What we found was scary.

The people we talked to felt abandoned. After finding out they were at high risk of a deadly disease, they were – at best – handed a pamphlet, told to change their lifestyles, and lose weight. On their own, with no social support or ongoing guidance. That was it.

Imagine that for a moment. Imagine being told you were literally scheduled to progress to a disease that would affect nearly every aspect of your life. But imagine you didn’t have any idea where you could turn for that help and support. And imagine knowing that your physician felt equally powerless to get you into a program. Physicians handed over that pamphlet, but knew deep down that the odds of success for that patient were low.

That was five years ago. And despite some progress, this is still the standard of usual care for the overwhelming majority of Americans. At Omada, we are immensely proud that we’ve now enrolled more than 60,000 people into our program. But we know, and the whole diabetes prevention community knows, that our work has just begun. As noted in the draft report, commercial adoption lags behind both the guideless, and the obvious need.

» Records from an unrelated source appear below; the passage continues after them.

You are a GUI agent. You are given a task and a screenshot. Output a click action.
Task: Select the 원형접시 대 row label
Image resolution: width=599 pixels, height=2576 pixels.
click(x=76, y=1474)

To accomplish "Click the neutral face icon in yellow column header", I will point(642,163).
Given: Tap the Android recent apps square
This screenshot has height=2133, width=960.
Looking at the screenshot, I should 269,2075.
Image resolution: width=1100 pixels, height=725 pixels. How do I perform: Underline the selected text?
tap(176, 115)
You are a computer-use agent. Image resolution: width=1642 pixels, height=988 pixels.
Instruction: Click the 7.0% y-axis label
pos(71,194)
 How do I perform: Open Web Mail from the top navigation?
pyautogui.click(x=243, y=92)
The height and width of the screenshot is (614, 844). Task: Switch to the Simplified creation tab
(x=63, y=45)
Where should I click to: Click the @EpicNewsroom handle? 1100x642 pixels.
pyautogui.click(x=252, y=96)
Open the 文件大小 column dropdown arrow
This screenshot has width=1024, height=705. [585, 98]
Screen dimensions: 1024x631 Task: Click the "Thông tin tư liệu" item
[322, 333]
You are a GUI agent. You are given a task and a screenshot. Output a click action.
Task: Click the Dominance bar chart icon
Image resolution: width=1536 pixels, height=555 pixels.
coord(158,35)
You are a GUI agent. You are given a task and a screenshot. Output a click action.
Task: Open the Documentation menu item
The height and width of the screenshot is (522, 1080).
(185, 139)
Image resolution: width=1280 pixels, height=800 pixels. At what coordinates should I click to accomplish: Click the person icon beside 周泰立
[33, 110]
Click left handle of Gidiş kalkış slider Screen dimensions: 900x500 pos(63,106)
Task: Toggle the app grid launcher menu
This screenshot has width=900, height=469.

On the whole, we found the evidence review in report to be thorough and thoughtful, and we agree with its ultimate conclusions. We did wonder why digital was found to have a higher budget impact in year 1 and 2, given similar clinical effectiveness. We worry this point has the potential to discourage commercial payers with higher churn and short payback periods from offering a full range of DPP options to their membership.

However, we concur that the evidence supports a B+ recommendation for both in-person, and digital plus human coaching. We now have more than seven and a half million weight readings across our 60,000+ enrollees that align to the peer-reviewed results we have submitted to this panel.

We also agree that the evidence shows both in-person DPP and digital plus human coaching to be cost-effective or cost-saving. This report, and this evidence-based rating, will not be the end of our clinical publishing. We consider the rating a foundation -- a standard we will continue to justify with evidence generation and publication of peer-reviewed results.

Two points in the report rang especially true, and brought me back to those living rooms in Georgia five years ago. It highlighted that in low-income communities, where the burden of diabetes is greatest, that not having a close DPP location, access to childcare, or transportation capabilities are immense barriers.

In California, the report noted that rates of prediabetes in are higher in the Central Valley, but there are few in-person DPPs available in the region. These factors are why access to both digital plus human coaching and in-person DPPs are mission critical.

I’d like to close with something I found fascinating in the report, which was actually in Appendix D. In that section, CTAF reviewed 11 clinical guidelines to evaluate their stance on DPP. The ADA, the AHA, the AACE, ACE, NICE, the USPSTF, and five other respected organizations unanimously support that patients at risk of diabetes should be referred into intensive lifestyle interventions as first line.

This is remarkable. There’s fabulous alignment by a diverse group medical societies that don’t always agree. Yet there remains a mile-wide gap between usual care and the implementation of these guideline recommendations.

It is for this reason that I think the magnitude of the benefit for both in person and digital plus human DPP is “high” relative to usual care.

Today is an important day. It is being watched by payers, providers, and patients. This is a moment that can serve as a tipping point for how we as a country give people at risk of diabetes the best possible support to delay or avoid the terrible disease.

This review of the evidence and the vote today are momentous, because they’re a chance to not only validate a clinical intervention, but validate approaches to scaling the intervention to meet the massive need. 

This meeting is a chance to make a difference in the lives of millions of Americans.

Thank you for allowing me to share my perspective.